[start of DATA SUPPLIED]
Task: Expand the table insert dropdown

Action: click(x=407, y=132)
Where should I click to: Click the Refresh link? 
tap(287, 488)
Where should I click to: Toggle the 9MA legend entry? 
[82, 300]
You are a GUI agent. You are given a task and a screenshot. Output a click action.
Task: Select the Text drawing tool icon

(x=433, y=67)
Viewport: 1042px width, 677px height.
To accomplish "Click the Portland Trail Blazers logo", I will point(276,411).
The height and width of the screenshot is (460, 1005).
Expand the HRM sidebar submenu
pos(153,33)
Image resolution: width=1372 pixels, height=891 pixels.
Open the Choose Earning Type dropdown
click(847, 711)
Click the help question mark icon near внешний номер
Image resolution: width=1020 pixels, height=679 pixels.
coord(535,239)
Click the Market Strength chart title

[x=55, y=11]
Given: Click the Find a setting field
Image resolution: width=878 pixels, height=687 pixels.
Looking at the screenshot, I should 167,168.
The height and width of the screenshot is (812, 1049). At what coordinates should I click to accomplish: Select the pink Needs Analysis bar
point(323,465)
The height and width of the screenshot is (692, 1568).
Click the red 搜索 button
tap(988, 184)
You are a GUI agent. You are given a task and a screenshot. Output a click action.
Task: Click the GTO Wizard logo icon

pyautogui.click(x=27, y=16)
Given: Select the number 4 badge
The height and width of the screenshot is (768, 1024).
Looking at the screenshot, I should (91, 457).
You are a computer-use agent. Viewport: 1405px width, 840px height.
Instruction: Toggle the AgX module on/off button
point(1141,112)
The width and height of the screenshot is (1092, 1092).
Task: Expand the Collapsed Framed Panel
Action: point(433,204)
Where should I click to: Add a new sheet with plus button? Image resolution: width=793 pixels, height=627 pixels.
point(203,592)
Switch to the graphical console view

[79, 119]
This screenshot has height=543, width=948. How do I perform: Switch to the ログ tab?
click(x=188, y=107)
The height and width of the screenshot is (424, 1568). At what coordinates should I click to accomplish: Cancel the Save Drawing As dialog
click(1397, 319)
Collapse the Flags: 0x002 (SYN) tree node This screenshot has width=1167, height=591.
[end of DATA SUPPLIED]
Rewrite everything from the line containing "Switch to the graphical console view" down to the end of the entries, requests included, shifting every coordinate in the answers up by 22.

Switch to the graphical console view

[101, 141]
This screenshot has height=543, width=948. How do I perform: Switch to the ログ tab?
click(x=210, y=129)
The height and width of the screenshot is (424, 1568). At what coordinates should I click to accomplish: Cancel the Save Drawing As dialog
click(1419, 341)
Collapse the Flags: 0x002 (SYN) tree node This screenshot has width=1167, height=591.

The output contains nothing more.